As vinhas destinadas aos vinhos brancos (no total 6 hectares). Esta procura de vinhas especiais levou inicialmente à compra de uvas e posteriormente ao arrendamento e aquisição de vinhas também noutras áreas. Aqui, o segredo é o local, o conhecimento das vinhas e das localizações em regiões mais altas, nos altos do Douro, são vinhas diferenciadoras com as condições ideais e a frescura necessária para a produção de vinhos brancos, que permitiu a identificação de uma vinha velha com aproximadamente 60 anos, na zona de Porrais, em Murça, mais no interior do território e próxima da fronteira que separa o Douro de Trás-os-Montes, plantada numa zona mais fresca em terrenos a maior altitude que varia entre os 600 e os 700 metros, e com uma exposição predominante a norte, com variedade de solos, numa zona de transição já com a influência do granito, com vinhas plantadas em solos integralmente de xisto, outras em zonas de transição com solos xistosos e cerca de 10% granito e outras ainda em solos totalmente graníticos, solos com a presença de filões de quartzo com sulfuretos, que conferem mineralidade e intensidade aos vinhos. Estes solos têm características específicas, têm texturas ligeiras, são pobres e ácidos e uma reduzida capacidade para a retenção de água, o que em conjugação com a altitude e as castas brancas típicas e tradicionais das vinhas velhas, revelam-se perfeitos para vinhos brancos. 

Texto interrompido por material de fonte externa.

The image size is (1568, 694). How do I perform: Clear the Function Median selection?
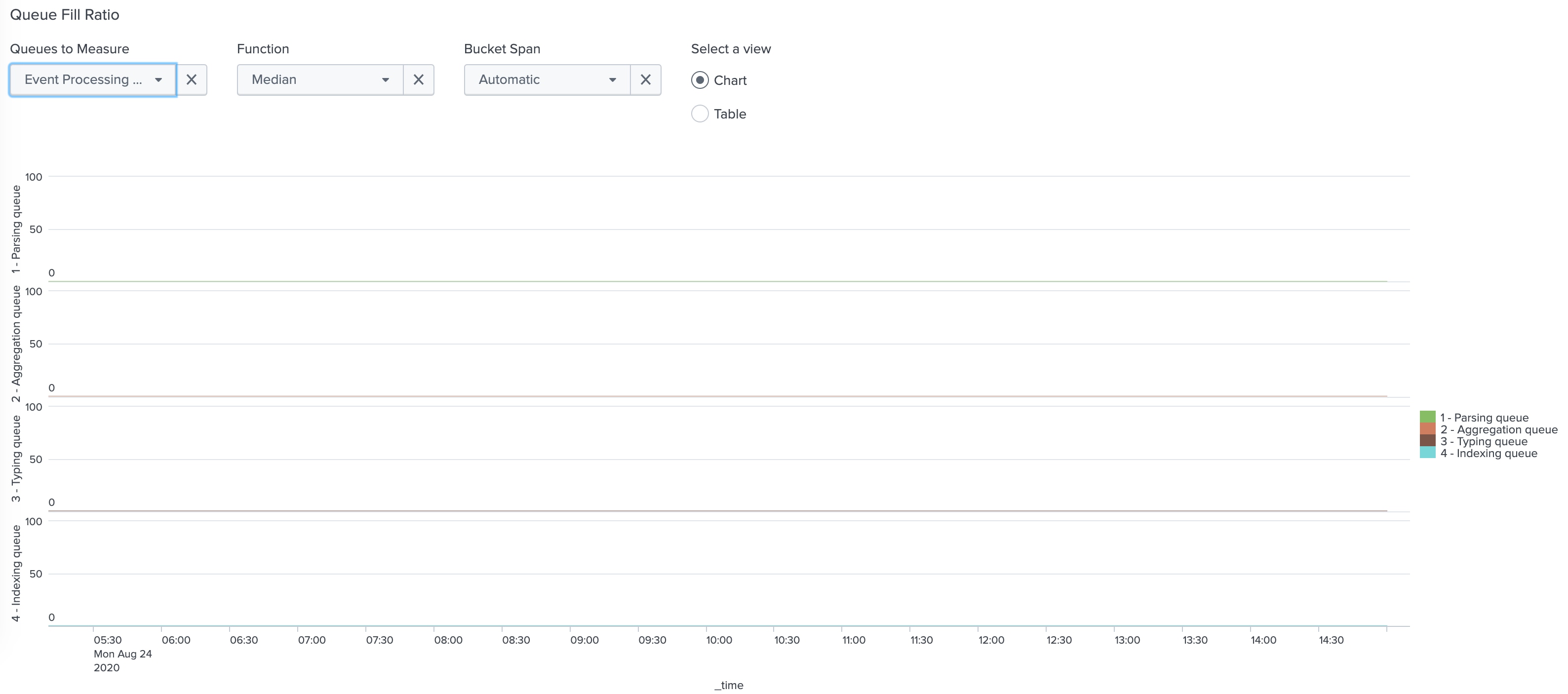418,80

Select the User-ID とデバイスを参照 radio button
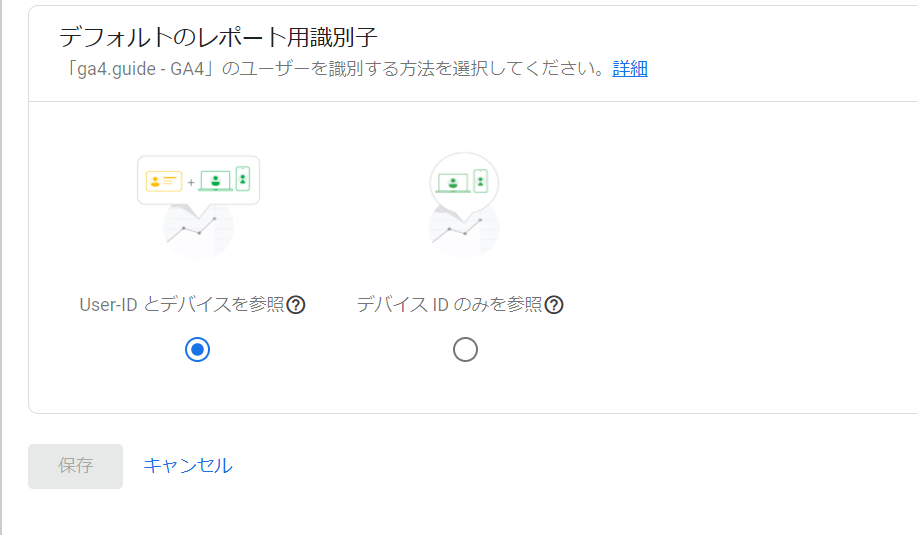(x=198, y=350)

A vinha de Pombal de Ansiães, uma aldeia do concelho de Carrazeda de Ansiães, uma vinha recente adquirida no final de 2019, também destinada a vinhos brancos, uma vinha velha tradicional muito pequena, com registo de existência pelo menos desde 1932, mas com certeza anterior, suportada por muros pré-filoxéricos em granito, com mistura de castas diversas, plantada em solo com predominância do granito, a uma altitude de 600 metros. Com a curiosidade interessante de ser atravessada por uma calçada romana.

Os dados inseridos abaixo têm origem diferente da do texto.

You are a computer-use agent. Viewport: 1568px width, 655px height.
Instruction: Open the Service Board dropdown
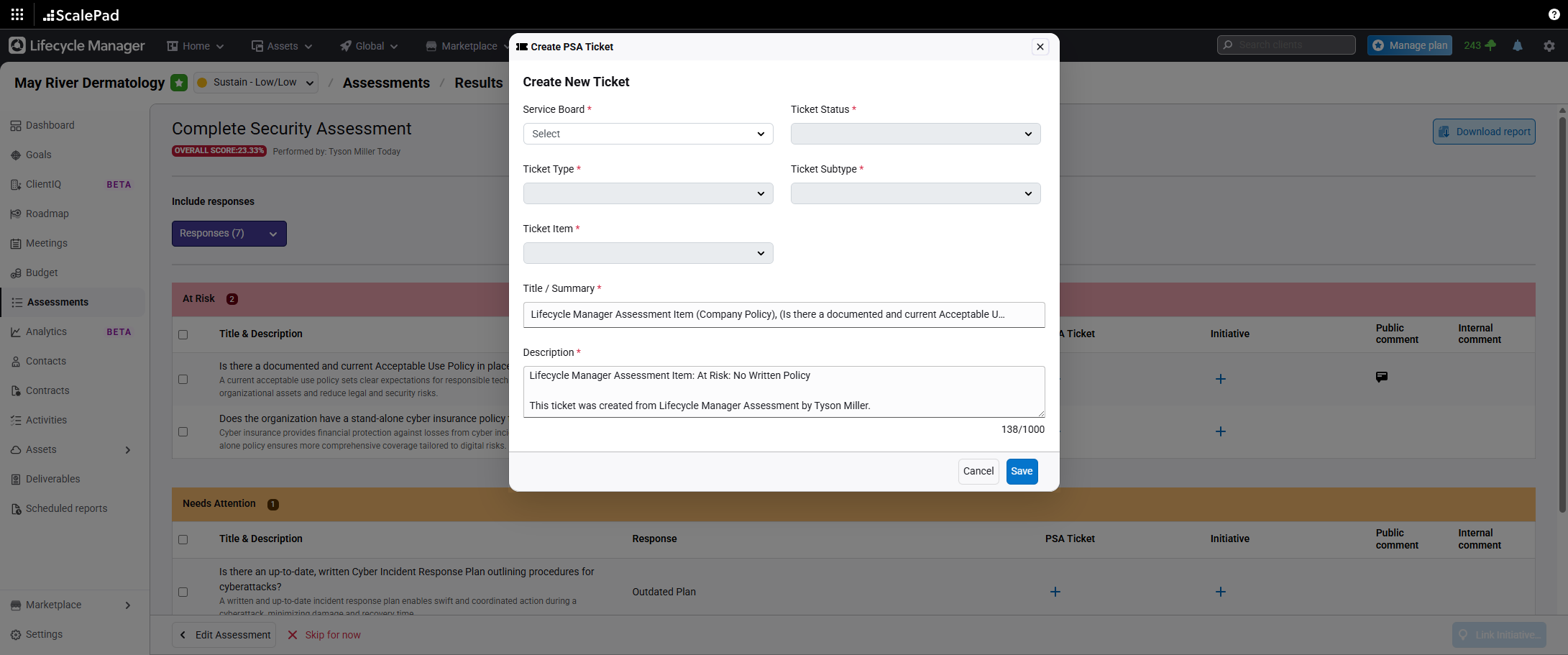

Actualmente são 14 parcelas de vinha geograficamente dispersas por quatro aldeias. São vinhas de pequena ou mesmo muito pequena dimensão (a mais recente é uma vinha com apenas 0,1ha), em zonas clássicas que, no passado, produziam uvas para vinhos do Porto brancos com grande potencial de envelhecimento e que hoje se revela como uma região que começa a ser conhecida pelo seu potencial para a produção de vinhos brancos de grande qualidade.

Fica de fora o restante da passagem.